A conventional method for cluster coordination election, depicted in FIG. 2, is to use a rigid selection process based on pre-determined node IDs. Each node in a network is assigned a pre-determined ranking or a node ID. When a cluster fails and process of formation of a new cluster begins, at step 201, each node starts with sending Find Coordinator (FC) requests to every other member node in the cluster at regular time intervals. If the member nodes find a cluster coordinator, they may at step 203 proceed to form a cluster. If no cluster coordinator is found the nodes may check if they are receiving FC request from the lower node ID. If a node is receiving a FC request from a lower node ID, the node at step 205 may send FC requests again to every other cluster node at higher interval. If at step 204, a node is not receiving any FC requests from the lower node ID then it may at step 206 stop sending FC requests to the member nodes and becomes the cluster coordinator. The newly self declared cluster coordinator may start the process of cluster formation. So a node which has the lowest node ID will eventually become the cluster coordinator.

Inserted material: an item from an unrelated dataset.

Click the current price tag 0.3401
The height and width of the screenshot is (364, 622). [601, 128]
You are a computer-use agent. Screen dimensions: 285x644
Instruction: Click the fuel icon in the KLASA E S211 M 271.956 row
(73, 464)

Similarly, package failover decisions in a cluster are either statistically determined or are based on presumed information or heuristics. The presumed information may include the hardware information, package queue of the member nodes for instance. Failover is the capability to switch over automatically to a redundant or standby computer server, system, or network upon the failure or abnormal termination of the previously active server, system, or network. Failover happens without human intervention and generally without warning, unlike switchover. The node to which a package can failover, upon node/package failure, is either pre-configured by the user or determined on the basis of potentially misleading data like package count. In this context, the term package is used to refer to an application along with resources used by it. Resources such as the virtual internet protocol address, volume groups, disks, etc., used by the application together constitute a package.
FIG. 3 illustrates the steps involved in an algorithm 300 for formation of a cluster system. The cluster formation process may be initiated by the cluster administrator through any node in the network by stating the requirement to be a cluster with ‘n’ number of member nodes through an Input Configuration file. The cluster formation may also be triggered by a remote cluster manager when a priority cluster is down as it fails to receive cluster heartbeat messages from the failed cluster. The cluster formation may be triggered at a free node i.e. a node which is not a part of any running cluster in the network. After the initialization of cluster formation the free node may initiate the node selection process at step 301.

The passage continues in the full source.